We are not done with this pandemic, which has many mysteries to be resolved still. We all would be wise to recognize this, including sustaining the money and other resources to battle the disease, including the baffling, distressing long Covid and the traumas in getting it treated.
Doctors, hospitals, pharmacies, and others in the U.S. health system also must improve patient access to prescription medications that have shown good results in reducing the coronavirus’ harm, if taken early. There are simply too many obstacles to getting these helpful drugs out to people who need them.
Regular folks appear to be having varied reactions to health officials easing coronavirus measures. But those with heightened vulnerability to the virus — those who are older, immunocompromised, overweight, and with underlying conditions, or individuals from hard-hit communities of color — still may be staying careful, including by keeping on their masks. And, yes, so-called one-way masking has protective benefits.
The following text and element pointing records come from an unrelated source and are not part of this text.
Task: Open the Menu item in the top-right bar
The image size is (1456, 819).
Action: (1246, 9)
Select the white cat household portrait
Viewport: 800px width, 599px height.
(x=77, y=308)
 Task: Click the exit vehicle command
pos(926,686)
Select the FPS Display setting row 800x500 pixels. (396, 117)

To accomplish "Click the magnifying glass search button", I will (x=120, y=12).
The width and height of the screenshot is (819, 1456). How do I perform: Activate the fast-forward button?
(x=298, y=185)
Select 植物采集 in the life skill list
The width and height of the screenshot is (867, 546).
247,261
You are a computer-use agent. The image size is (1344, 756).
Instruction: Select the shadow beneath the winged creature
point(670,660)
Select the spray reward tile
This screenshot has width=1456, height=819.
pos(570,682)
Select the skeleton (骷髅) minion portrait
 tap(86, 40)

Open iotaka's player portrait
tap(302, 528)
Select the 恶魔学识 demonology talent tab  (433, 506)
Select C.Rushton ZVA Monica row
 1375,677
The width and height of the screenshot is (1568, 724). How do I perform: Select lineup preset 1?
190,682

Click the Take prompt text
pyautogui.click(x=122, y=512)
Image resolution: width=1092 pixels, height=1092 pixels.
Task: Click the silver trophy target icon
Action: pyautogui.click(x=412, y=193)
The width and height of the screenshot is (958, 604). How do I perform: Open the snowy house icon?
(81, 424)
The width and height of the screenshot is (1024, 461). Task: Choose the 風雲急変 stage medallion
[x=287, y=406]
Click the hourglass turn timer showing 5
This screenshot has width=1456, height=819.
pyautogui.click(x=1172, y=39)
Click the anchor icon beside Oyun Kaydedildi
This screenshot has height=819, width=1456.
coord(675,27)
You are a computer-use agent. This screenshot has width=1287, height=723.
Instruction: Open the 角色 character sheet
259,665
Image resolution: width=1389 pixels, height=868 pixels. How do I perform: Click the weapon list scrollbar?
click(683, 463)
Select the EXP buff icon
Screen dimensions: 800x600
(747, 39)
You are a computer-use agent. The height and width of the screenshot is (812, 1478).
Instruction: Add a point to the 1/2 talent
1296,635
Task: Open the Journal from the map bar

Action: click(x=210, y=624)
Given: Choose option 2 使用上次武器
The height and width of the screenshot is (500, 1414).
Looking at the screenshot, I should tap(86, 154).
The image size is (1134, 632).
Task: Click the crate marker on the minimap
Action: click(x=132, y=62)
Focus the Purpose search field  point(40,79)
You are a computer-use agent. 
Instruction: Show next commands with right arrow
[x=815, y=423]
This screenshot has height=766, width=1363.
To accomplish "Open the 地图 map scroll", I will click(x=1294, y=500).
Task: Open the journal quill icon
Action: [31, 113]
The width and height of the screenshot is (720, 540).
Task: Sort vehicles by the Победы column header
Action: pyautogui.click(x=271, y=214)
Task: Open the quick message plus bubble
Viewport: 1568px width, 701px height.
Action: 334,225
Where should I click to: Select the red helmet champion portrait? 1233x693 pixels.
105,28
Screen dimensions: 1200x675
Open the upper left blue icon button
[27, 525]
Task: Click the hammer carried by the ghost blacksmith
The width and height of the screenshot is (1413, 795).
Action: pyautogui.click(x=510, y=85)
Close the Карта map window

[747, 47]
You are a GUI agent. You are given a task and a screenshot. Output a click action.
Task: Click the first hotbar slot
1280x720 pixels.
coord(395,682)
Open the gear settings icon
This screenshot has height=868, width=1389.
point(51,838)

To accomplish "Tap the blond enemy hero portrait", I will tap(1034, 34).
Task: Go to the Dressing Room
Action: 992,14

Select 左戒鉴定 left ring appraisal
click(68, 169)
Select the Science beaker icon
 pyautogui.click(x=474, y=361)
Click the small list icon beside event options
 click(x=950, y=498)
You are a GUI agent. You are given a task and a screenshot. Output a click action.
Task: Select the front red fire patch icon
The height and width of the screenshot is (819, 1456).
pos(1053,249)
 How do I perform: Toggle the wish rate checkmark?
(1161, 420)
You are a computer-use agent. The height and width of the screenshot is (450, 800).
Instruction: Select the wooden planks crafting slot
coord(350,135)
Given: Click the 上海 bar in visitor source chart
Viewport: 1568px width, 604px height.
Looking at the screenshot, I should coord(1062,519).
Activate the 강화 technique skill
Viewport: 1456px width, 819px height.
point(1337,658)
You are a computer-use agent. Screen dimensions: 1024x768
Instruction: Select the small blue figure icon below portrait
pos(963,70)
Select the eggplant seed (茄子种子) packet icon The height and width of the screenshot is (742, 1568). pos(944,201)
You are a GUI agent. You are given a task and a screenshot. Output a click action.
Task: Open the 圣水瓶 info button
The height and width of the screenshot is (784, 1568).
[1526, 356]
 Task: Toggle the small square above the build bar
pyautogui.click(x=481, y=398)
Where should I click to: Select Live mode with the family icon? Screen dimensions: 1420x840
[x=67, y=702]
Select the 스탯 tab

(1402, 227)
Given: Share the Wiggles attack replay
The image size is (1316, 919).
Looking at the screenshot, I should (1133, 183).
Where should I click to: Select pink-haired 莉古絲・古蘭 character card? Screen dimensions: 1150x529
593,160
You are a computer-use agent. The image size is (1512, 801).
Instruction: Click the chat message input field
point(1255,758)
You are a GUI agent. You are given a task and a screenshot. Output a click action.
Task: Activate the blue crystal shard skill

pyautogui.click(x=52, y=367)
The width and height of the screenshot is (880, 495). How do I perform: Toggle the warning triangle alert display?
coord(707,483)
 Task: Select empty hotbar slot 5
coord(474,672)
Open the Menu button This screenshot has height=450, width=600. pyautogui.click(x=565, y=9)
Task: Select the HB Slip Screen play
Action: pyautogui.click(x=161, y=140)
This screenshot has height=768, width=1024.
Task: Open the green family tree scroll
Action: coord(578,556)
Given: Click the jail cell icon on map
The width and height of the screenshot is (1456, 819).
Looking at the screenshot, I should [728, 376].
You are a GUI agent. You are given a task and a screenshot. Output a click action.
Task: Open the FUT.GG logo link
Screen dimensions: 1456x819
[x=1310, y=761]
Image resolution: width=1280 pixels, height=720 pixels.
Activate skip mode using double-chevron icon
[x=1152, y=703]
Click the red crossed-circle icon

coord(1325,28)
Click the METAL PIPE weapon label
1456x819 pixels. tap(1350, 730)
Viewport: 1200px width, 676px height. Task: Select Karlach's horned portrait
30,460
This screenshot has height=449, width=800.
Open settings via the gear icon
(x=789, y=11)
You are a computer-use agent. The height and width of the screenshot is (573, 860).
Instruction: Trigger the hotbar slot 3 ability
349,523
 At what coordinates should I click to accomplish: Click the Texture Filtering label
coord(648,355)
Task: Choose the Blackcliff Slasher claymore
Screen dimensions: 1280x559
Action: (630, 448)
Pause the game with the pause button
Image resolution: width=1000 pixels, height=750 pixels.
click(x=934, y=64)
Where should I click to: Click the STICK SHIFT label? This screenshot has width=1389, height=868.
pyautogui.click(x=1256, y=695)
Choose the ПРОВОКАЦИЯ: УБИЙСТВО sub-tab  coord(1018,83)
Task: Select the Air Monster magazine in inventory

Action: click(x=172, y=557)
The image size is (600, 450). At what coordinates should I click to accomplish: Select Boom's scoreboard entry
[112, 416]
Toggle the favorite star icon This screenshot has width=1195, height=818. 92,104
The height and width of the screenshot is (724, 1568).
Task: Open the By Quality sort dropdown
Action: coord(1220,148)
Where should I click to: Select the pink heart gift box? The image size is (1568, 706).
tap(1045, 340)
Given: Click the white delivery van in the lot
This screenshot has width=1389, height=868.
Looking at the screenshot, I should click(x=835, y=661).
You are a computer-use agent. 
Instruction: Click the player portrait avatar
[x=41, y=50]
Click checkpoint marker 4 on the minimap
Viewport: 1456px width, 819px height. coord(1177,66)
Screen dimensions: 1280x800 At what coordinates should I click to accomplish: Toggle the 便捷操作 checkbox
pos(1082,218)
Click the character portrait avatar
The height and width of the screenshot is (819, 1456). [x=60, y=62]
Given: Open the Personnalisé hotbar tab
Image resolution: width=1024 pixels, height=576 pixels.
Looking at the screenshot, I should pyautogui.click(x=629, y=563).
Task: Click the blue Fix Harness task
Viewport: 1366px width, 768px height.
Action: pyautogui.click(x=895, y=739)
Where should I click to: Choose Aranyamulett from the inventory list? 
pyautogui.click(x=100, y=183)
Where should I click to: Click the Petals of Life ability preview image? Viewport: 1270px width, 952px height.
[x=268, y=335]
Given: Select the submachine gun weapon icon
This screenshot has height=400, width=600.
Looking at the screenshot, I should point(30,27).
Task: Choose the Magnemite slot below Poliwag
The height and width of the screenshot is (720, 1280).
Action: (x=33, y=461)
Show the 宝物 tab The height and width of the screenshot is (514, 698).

Face covering, just to remind, may be the requirement still in parts of the country, and who knows what will happen in the days ahead, notably with the appeal of the rejected CDC mask requirement on public transportation.
A word to the wise: Don’t toss out those masks yet. The savvy will want to build up their supply, nabbing test kits, too (free from the federal government, including a second round of them, and delivered to your door). Just in case.
The vaccines remain life changers and life savers. Why aren’t more nursing home staff getting them still, notably with an unusually high number of them having received questionable exemptions? If you have not gotten your shots, please do so, boosters and all, pronto. If you haven’t chatted with your doctor for a bit, you should — especially about whether your individual health would benefit from an additional dose of vaccine and when might be the time to get it. Parents should discuss potential booster shots for their kids with their pediatricians. (Get the young folks caught up on their shots now if you can, too.) If you have been exposed or think you have gotten infected, please get tested — and quarantine or isolate to protect yourself and others.